= Aim =
Rescale the material between the lines holding "Open the Uczelnia Badawcza logo" and "tap(890, 507)", inclusive. Reproduce every line in full, multiply each coordinate in the answers by 1.35, round to whole numbers with halves rounded up, and leave the pictures out of your output.

= Input records =
Begin
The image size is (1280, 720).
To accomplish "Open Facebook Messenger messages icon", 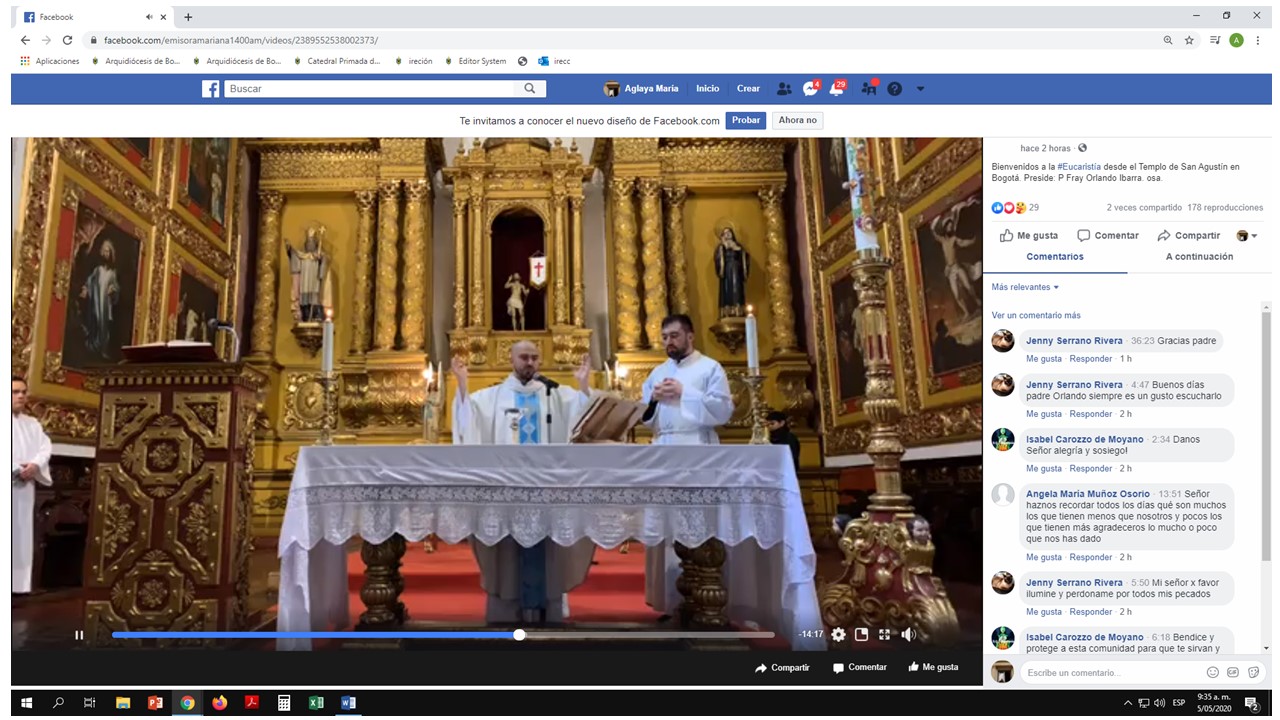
End
Begin
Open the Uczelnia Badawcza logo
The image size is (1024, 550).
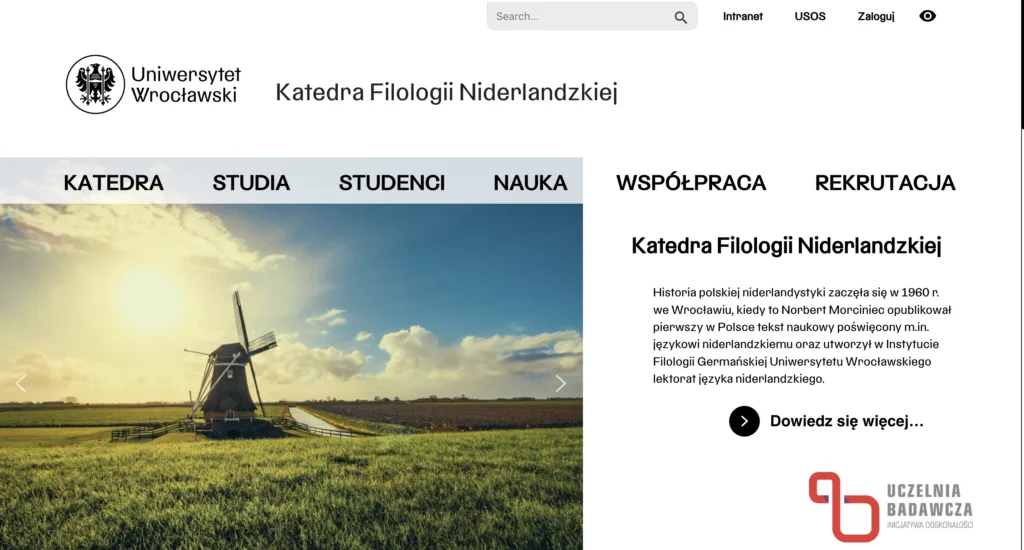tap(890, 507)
End
= Solution to the problem =
Open the Uczelnia Badawcza logo
The image size is (1024, 550).
tap(1202, 684)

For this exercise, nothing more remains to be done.